#### Provided records
# # # # # # #

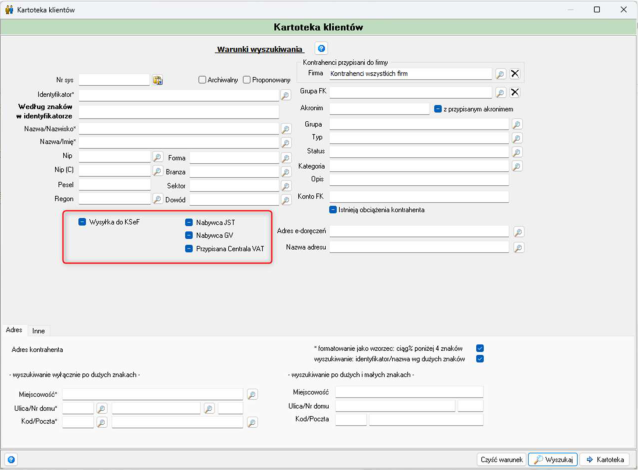This screenshot has height=470, width=638.
Task: Click the help icon beside Warunki wyszukiwania
Action: pos(321,48)
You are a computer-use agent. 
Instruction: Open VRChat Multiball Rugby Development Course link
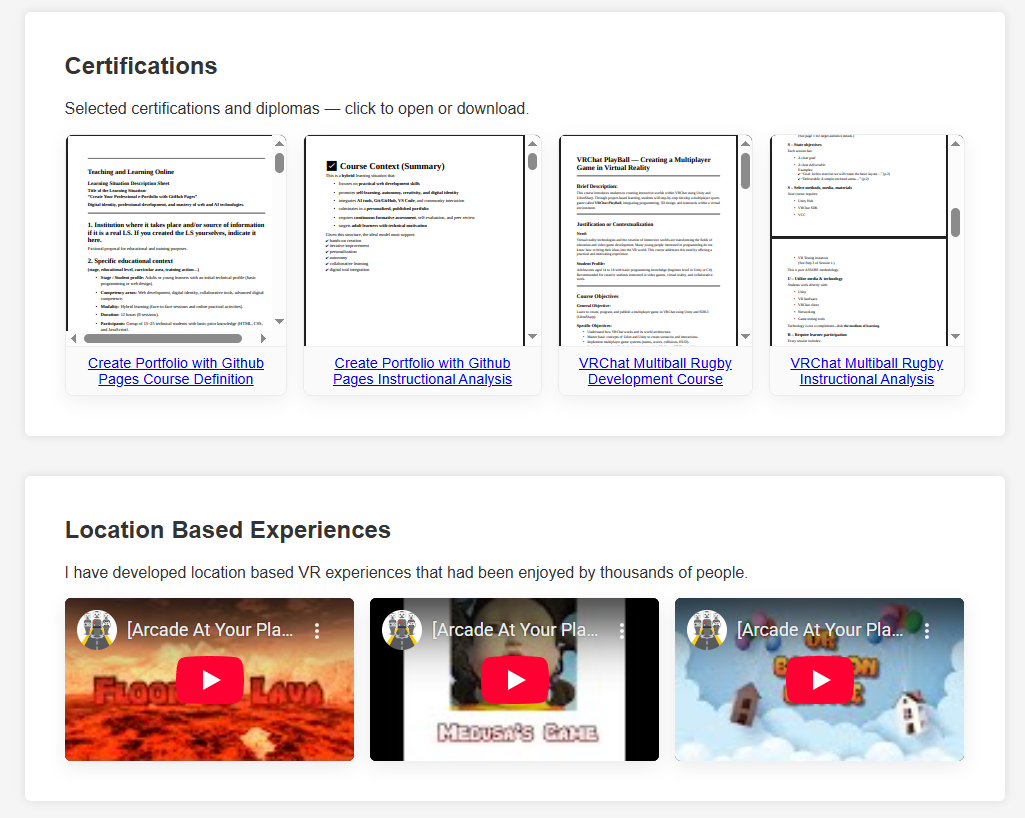coord(655,371)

# # # # # # #

#### Problem statement
Switch "link" to "button" throughout the material above and write it out again with nothing else changed. Leave the pictures out.

#### Answer to the exercise
This screenshot has height=470, width=638.
Task: Click the help icon beside Warunki wyszukiwania
Action: pos(321,48)
You are a computer-use agent. 
Instruction: Open VRChat Multiball Rugby Development Course button
coord(655,371)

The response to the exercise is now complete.